The grant will support Meka’s research into the structure of randomness. Specifically, he will conduct research in three areas:
* Pseudorandomness: Looking at when randomness is necessary for efficient computing, versus when not-quite perfect randomness may suffice. Pseudorandomness is central to complexity theory, a major area in computer science that organizes problems by how difficult they are, and how they connect to each other. This research will look at pseudorandomness and its applications in many areas, including potentially saving space in algorithms for the processing of big data.
* Optimization hierarchies and hardness of approximation: Identifying which algorithmic problems are hard to solve, even approximately, as well as when optimization techniques – —the most powerful algorithm design methods currently available – can succeed in solving such problems.
* Communication complexity: Which problems can be solved with little communication between two entities, rather than a lot.

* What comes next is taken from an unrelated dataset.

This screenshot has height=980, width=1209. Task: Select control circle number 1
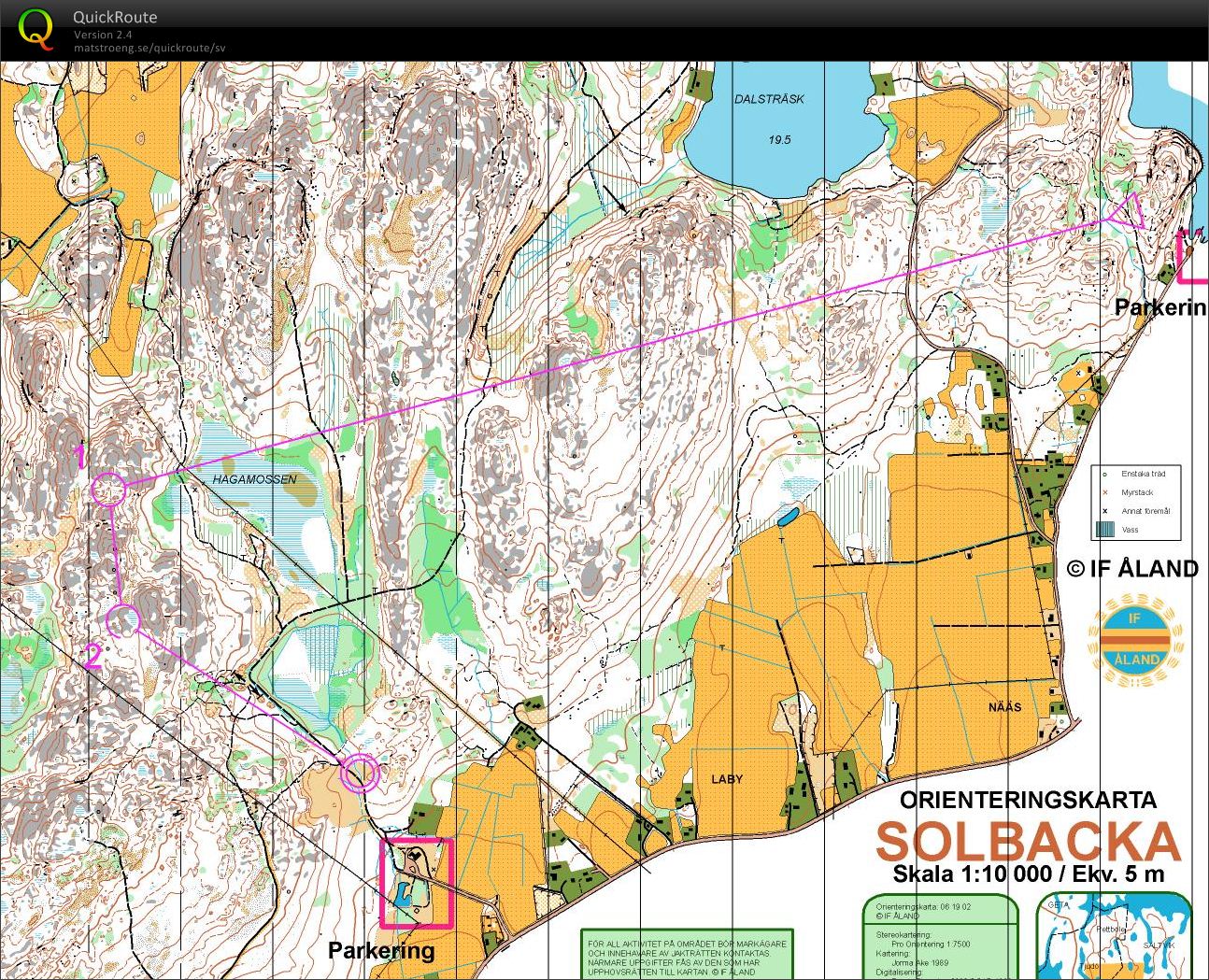(x=107, y=488)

The five-year research grant, with a projected total amount of $500,000, includes funds for educating graduate and undergraduate students. Meka joined UCLA in 2014. He was previously a researcher with Microsoft Research. Meka was also a post-doctoral scholar at the Institute for Advanced Study, in Princeton, N.J., and at the Center for Discrete Mathematics and Theoretical Computer Science (DIMACS) at Rutgers University. He received his Ph.D. in computer science from the University of Texas at Austin.